第52章 ハート
「……待たせたな。」
決着はまだついていないというのに、余裕たっぷりな元帥副官は、サカズキと通信を終えたばかりの電伝虫を懐にしまう。
「さて、尋問の時間だ。」
抜き身の剣を手に口もとを歪める海兵と、致命傷を負い地面に倒れ伏す海賊たち。
普通なら、これから起こりうる出来事に恐怖を覚えてもおかしくないシチュエーションだが、今のペンギンたちには恐怖を覚えるヒマすらなかった。
「おい、てめェ……ッ、今……なんつった……!!」
口から血が混じる唾を飛ばしながら噛みつくシャチに、副官が言葉を繰り返す。
「尋問、と言った。貴様らには聞きたいことが山ほどある。」
「バカ野郎ッ、そんなこと聞いてんじゃねぇんだよ!!」
「……なに?」
尋問だろうが、拷問だろうが、そんなことはどうでもいい。
大量の血を流しながらも、3人が知りたいことはただひとつだけ。
「てめェ、コハクを……コハクをどうしやがった!」
副官は言った。
恐らくこの島にいるであろうサカズキに、些細な報告のように告げた言葉。
『トラファルガー・ローの子供を名乗る男児を発見しましたが、危険分子と判断したため、やむを得ず始末しました。』
嘘だと思いたい。
だが、ここで副官が嘘を吐く理由はないし、なによりその情報はハートの海賊団でしか知り得ない絆。

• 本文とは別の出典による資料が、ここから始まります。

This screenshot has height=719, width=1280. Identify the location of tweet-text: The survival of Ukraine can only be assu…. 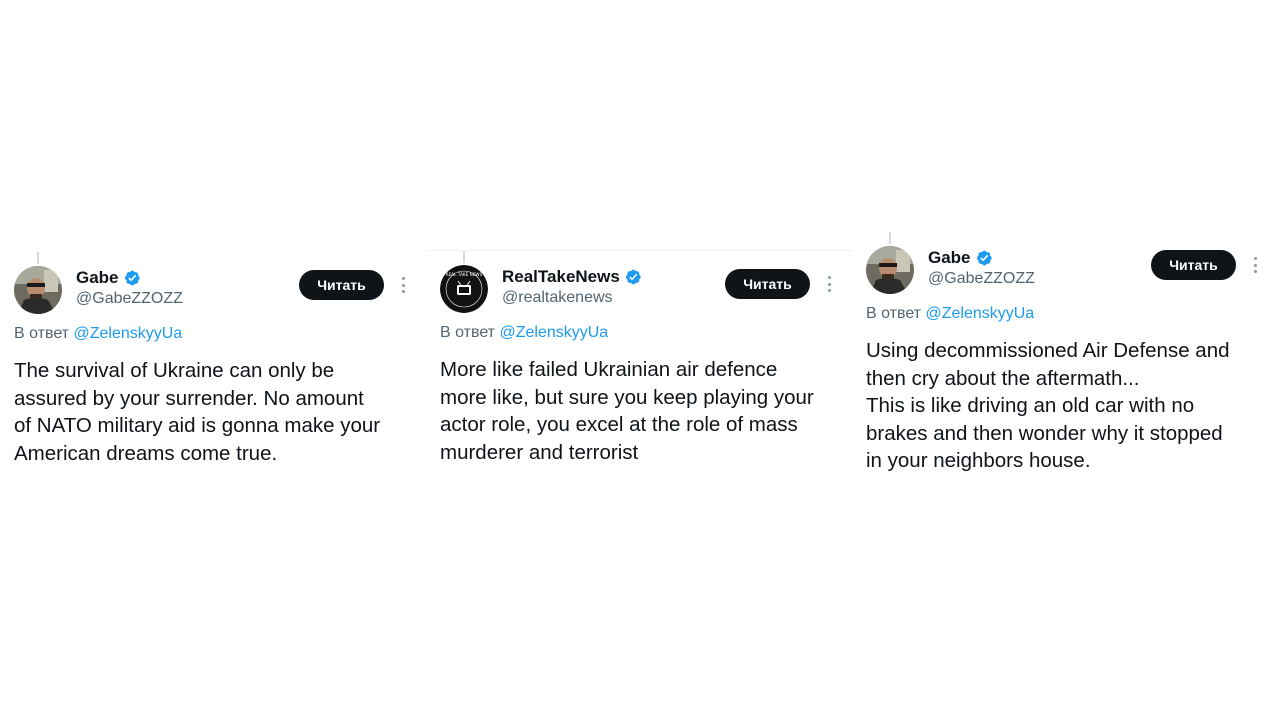
(215, 412).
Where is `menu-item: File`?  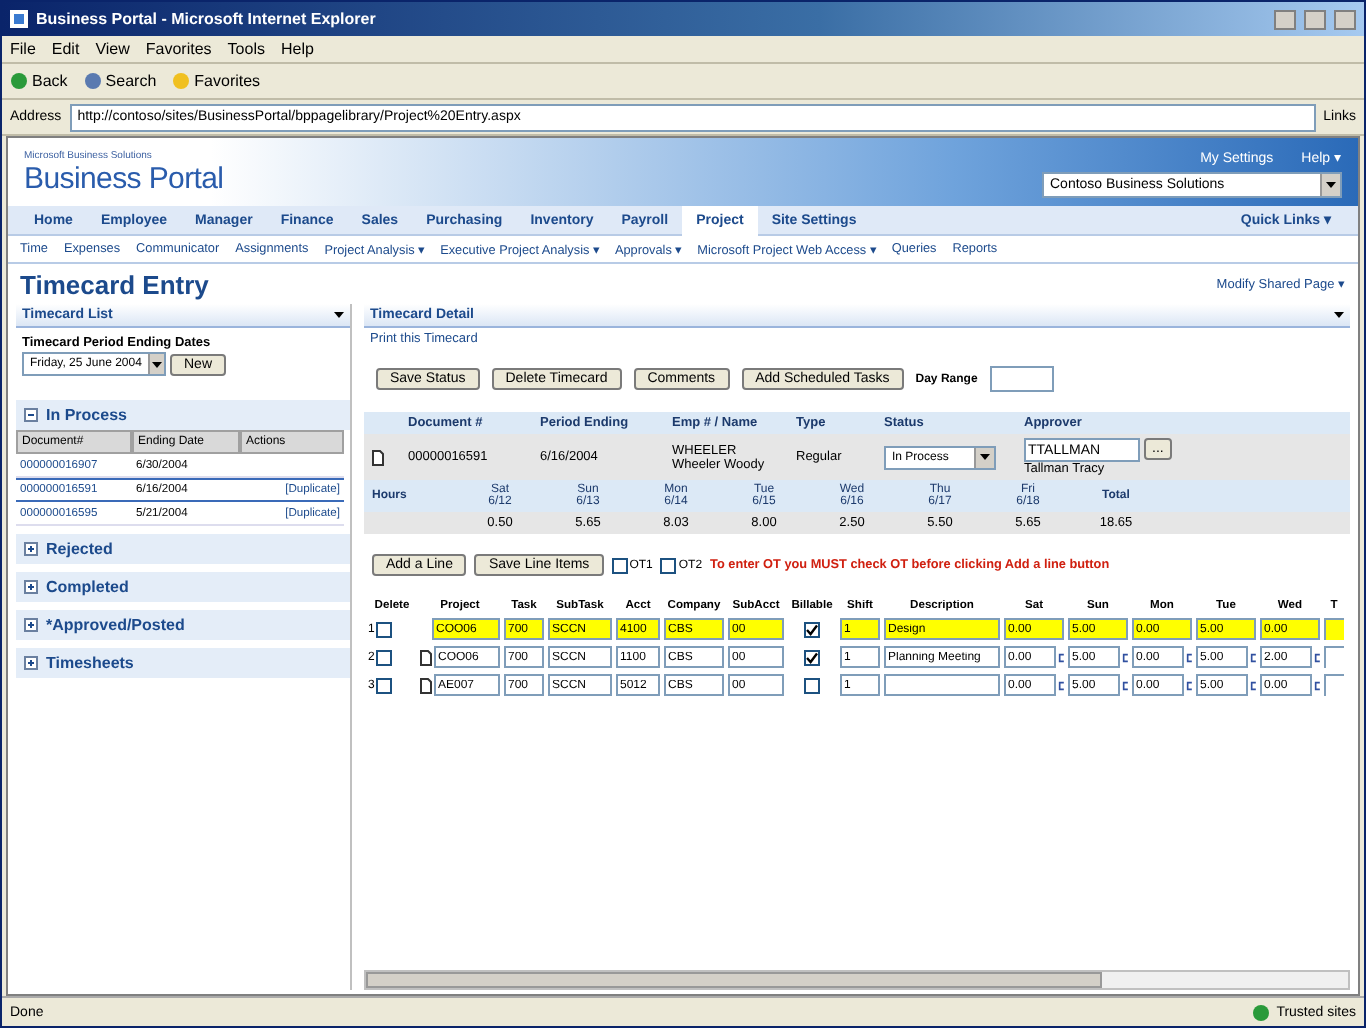
menu-item: File is located at coordinates (23, 49).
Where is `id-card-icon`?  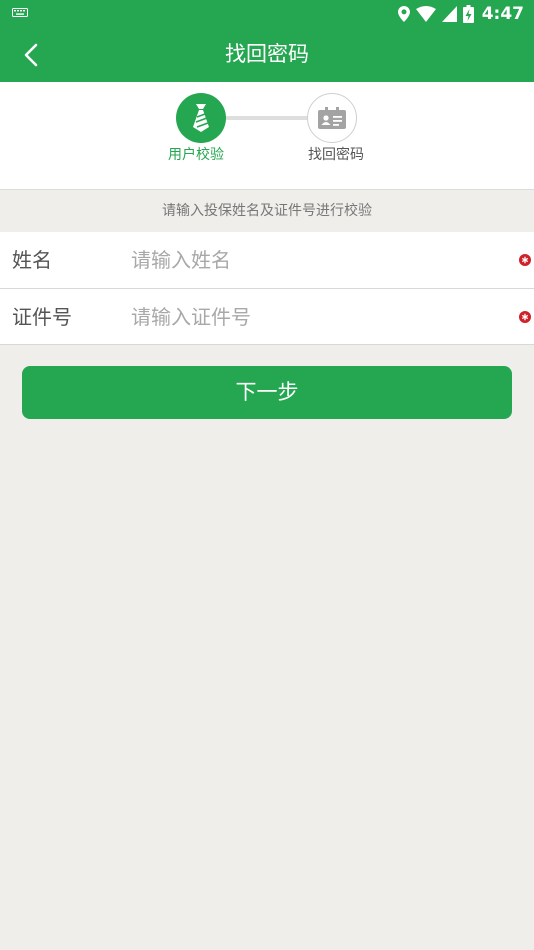
id-card-icon is located at coordinates (332, 118).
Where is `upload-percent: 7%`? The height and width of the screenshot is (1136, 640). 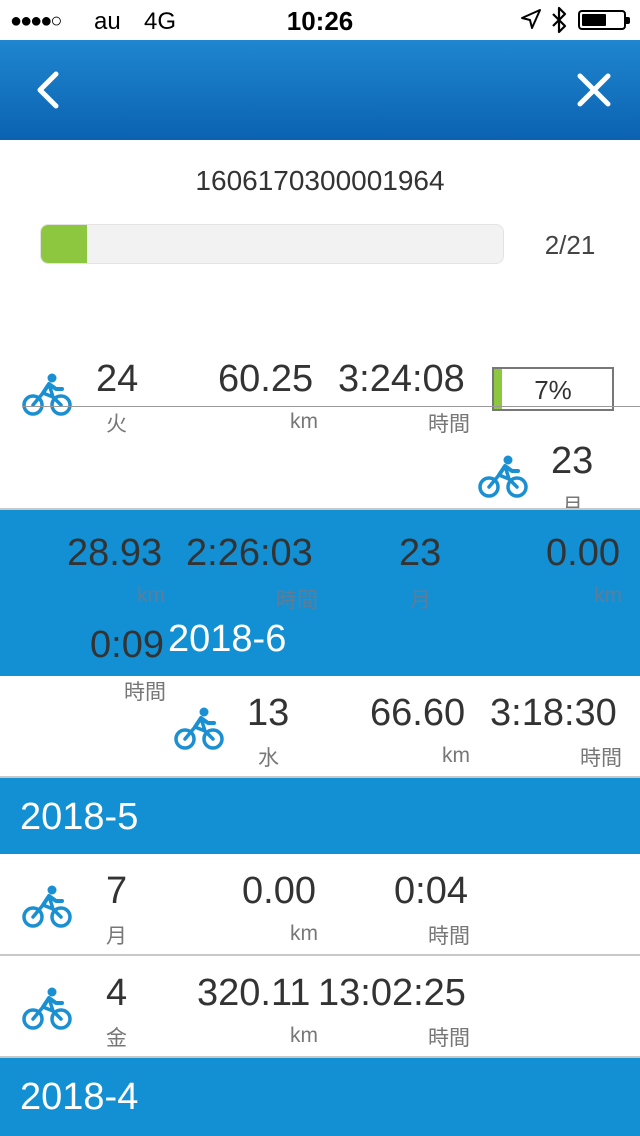 upload-percent: 7% is located at coordinates (553, 390).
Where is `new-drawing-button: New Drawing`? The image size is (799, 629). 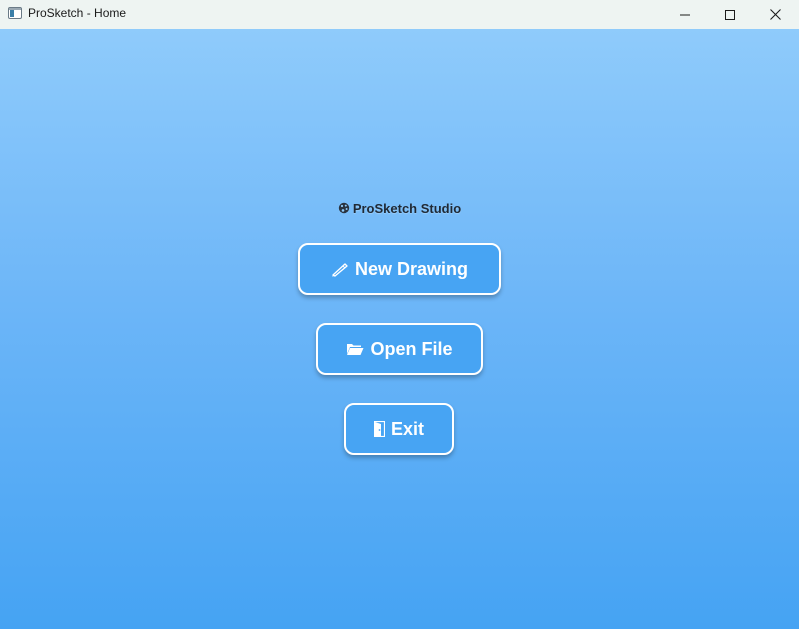 new-drawing-button: New Drawing is located at coordinates (400, 269).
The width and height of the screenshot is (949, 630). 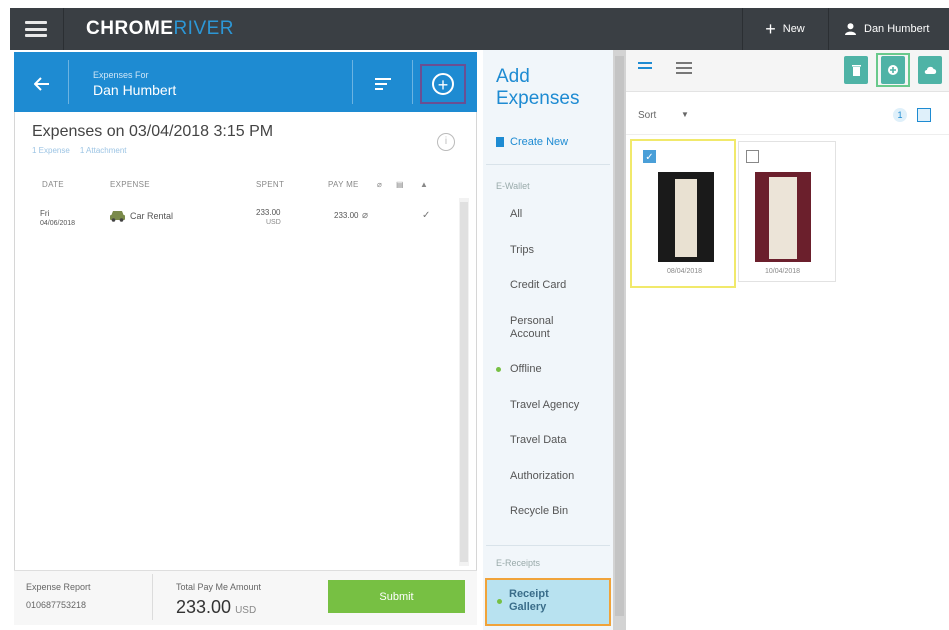 What do you see at coordinates (542, 476) in the screenshot?
I see `nav-item-authorization: Authorization` at bounding box center [542, 476].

「コハク! 許さないぞ……お前、コハクになにしたんだよ!!」
致命傷を負っているにもかかわらず、3人とも無傷の時より殺気立つ。
「……驚いたな。まさか、本当にローの息子なのか?」
ペンギンたちの様子を見て、ようやく副官もコハクの正体が本物であったことを知る。
だが、彼の歪んだ笑みは消えることはなかった。
「礼を言うぞ。心のどこかで、無関係な子供を殺めてしまったのではないかと罪悪感を覚えていたが、ローの息子とあれば大義も立つ。俺は、正しいことをした。」
「な……にを……。」
今度は、はっきりと言った。
“始末”ではなく“殺した”と。
濁しようもない表現。
ただの言葉がこれほどの威力を持つこと、今の今まで知らなかった。